◆ TASK INSTRUCTIONS
In the patent claims below, list the numbers of every claim that refers directly to claim 1.

═════ EXERCISE TEXT ═════

1. A system for controlling a media content presentation device in response to a voice command, comprising:
a memory, and
at least one hardware processor that:
causes a message to be presented to a user that prompts the user to perform a plurality of user-selectable actions on a user input device that are to become collectively associated with the voice command, wherein each of the plurality of user-selectable actions can be performed individually;
after prompting the user to perform the plurality of user-selectable actions and before determining that the user has stopped performing the plurality of user-selectable actions on the user input device, detects an occurrence of a series of instructions or a series of operations that each correspond to one of the plurality of user-selectable actions, wherein the series of instructions or the series of operations cause media content to be presented, and wherein the series of instructions or the series of operations cause a user account associated with the user to be authenticated, and wherein the series of instructions or the series of operations occur in response to the plurality of user-selectable actions being performed on the user input device by the user;
after detecting the occurrence of the series of instructions or the series of operations, receives a user input indicating that the user has stopped performing the plurality of user-selectable actions;
receives, from the user, an indication of at least one keyword to become associated with the series of signals or the series of operations;
causes the indication of the at least one keyword to become associated with the series of instructions or the series of operations that each correspond to one of the plurality of user-selectable actions;
detects a speaking of the at least one keyword using voice recognition;
generates the series of signals, or causes to be executed the series of operations, in response to detecting the speaking of the at least one keyword; and
in response to generating the series of signals, or causing to be executed the series of operations that were generated or executed in response to detecting the speaking of the at least one keyword, causes the user account associated with the user to be authenticated and causes the media content to be presented.
2. The system of claim 1, wherein the hardware processor receives the indication of the at least one keyword using voice recognition.
3. The system of claim 1, further comprising a microphone that is configured to receive the speaking of the at least one keyword.
4. The system of claim 3, wherein the microphone is integrated with the user input device.
5. The system of claim 1, wherein the at least one hardware processor is part of the media content presentation device.
6. The system of claim 1, wherein the at least one hardware processor is part of the user input device.

═════ AVAILABLE DATA ═════

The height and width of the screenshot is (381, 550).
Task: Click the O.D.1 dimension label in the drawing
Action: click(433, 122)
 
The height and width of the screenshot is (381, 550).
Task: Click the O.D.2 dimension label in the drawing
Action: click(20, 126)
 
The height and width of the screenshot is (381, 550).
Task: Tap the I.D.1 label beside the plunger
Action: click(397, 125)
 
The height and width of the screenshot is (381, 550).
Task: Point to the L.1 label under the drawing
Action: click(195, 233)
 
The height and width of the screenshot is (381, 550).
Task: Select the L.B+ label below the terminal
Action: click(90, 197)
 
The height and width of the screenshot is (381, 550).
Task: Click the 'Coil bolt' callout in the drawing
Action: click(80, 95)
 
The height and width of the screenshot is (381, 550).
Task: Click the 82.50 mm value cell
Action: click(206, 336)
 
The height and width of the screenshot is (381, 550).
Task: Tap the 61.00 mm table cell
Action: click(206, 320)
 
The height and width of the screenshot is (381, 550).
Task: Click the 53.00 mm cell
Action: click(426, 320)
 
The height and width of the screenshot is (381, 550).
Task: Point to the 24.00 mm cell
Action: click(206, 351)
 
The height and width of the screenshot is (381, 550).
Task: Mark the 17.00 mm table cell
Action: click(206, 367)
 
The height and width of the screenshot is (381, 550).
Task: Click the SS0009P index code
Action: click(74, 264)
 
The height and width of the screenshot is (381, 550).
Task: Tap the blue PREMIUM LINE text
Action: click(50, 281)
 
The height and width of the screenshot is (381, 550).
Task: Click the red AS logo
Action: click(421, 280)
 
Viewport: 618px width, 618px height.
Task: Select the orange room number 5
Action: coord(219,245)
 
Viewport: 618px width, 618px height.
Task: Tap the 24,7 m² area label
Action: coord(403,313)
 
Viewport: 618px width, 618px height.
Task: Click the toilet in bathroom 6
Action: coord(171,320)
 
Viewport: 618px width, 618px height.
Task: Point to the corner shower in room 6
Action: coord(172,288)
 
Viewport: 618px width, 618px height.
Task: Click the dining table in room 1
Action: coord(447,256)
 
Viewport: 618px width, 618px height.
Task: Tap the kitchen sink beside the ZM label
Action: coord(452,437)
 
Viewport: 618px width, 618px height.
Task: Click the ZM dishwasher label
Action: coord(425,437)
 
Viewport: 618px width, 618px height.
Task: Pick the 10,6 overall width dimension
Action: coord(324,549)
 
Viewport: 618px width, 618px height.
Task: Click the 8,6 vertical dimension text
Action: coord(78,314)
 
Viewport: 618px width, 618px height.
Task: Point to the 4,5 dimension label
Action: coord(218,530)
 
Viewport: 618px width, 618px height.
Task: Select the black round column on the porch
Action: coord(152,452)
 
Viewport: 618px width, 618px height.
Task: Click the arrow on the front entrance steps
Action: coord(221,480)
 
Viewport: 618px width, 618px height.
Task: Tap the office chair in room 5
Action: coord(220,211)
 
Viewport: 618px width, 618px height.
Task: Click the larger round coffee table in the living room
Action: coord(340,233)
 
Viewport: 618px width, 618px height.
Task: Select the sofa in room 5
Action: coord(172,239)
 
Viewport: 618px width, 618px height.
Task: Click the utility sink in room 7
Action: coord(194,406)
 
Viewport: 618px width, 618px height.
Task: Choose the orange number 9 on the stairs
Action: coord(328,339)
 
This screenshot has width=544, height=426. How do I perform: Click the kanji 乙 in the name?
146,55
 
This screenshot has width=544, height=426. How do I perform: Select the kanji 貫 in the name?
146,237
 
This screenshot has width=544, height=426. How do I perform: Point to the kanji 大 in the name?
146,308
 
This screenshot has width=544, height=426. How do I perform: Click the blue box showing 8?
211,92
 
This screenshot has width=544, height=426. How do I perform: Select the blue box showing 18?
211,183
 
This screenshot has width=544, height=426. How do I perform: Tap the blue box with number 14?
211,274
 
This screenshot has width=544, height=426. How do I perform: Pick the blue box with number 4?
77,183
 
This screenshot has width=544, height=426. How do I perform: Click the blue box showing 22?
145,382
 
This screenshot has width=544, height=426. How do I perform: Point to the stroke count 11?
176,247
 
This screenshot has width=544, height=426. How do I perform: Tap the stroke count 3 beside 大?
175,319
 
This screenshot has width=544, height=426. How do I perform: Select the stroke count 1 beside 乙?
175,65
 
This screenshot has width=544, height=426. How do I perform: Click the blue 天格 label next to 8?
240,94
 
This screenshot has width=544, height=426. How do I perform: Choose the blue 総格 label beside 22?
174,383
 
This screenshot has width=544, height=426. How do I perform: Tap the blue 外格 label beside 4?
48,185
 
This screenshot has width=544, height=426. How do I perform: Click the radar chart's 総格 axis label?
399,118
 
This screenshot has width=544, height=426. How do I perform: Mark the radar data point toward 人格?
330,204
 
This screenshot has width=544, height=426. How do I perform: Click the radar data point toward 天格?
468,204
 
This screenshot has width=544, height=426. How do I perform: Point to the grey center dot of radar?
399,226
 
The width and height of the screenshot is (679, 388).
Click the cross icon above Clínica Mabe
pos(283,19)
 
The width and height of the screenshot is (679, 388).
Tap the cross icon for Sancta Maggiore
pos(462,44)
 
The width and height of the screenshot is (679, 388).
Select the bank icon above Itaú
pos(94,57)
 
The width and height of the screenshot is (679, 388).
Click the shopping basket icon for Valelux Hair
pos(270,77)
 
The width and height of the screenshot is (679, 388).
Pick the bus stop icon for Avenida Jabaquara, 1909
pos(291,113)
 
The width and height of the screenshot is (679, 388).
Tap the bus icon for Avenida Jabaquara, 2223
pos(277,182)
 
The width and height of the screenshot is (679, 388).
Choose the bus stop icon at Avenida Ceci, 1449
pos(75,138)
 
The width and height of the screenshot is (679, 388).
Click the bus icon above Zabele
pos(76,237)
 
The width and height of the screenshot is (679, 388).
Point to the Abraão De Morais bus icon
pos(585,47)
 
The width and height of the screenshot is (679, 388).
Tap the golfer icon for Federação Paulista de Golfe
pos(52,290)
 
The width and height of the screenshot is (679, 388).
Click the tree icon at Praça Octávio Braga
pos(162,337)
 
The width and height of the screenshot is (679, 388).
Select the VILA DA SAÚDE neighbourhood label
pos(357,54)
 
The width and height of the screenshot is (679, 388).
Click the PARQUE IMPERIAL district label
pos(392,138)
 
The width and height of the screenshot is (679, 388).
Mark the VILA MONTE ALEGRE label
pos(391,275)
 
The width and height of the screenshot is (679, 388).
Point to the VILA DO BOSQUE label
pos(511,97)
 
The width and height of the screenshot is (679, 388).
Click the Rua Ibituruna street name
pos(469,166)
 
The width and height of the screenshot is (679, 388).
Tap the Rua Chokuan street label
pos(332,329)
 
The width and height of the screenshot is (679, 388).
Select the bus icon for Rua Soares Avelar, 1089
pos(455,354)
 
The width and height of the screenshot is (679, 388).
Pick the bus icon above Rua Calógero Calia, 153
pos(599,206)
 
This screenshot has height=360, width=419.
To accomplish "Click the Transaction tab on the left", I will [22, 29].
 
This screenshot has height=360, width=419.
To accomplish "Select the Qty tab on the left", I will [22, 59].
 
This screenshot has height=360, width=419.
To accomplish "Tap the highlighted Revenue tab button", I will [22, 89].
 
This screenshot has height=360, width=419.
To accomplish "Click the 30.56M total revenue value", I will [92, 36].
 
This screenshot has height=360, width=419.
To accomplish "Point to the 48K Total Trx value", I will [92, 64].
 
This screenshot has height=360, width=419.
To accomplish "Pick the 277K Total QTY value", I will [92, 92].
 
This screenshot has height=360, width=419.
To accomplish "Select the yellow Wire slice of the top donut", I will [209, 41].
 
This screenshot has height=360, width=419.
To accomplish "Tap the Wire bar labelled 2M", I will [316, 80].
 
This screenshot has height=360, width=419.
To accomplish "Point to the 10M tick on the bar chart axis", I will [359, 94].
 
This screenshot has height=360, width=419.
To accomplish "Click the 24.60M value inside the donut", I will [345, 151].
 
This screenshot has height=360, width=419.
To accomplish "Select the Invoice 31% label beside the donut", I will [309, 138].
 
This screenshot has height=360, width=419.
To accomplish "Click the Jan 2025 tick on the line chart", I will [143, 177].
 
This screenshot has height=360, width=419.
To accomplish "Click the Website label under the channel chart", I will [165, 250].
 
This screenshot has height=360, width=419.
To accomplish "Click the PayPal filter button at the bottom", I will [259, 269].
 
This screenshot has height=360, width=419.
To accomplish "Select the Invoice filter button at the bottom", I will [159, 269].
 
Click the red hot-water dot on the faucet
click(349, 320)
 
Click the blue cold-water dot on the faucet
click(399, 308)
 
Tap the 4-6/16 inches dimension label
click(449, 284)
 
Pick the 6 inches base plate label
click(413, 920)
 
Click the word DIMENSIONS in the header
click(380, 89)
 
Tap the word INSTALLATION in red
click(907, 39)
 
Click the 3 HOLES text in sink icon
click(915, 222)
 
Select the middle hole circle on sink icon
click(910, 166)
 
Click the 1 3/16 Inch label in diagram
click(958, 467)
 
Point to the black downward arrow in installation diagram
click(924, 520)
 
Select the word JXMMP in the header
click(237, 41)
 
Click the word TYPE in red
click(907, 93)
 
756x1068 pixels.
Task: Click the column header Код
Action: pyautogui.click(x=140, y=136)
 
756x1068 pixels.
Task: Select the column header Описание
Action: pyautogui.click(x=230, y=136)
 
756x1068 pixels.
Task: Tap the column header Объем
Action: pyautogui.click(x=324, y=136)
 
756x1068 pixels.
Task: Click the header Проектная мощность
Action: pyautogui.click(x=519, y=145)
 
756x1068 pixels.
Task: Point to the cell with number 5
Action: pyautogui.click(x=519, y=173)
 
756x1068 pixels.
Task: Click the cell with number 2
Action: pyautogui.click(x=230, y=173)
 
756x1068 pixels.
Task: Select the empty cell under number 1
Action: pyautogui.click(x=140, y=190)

═════

◆ EXERCISE SOLUTION
Claims 2, 3, 5, and 6.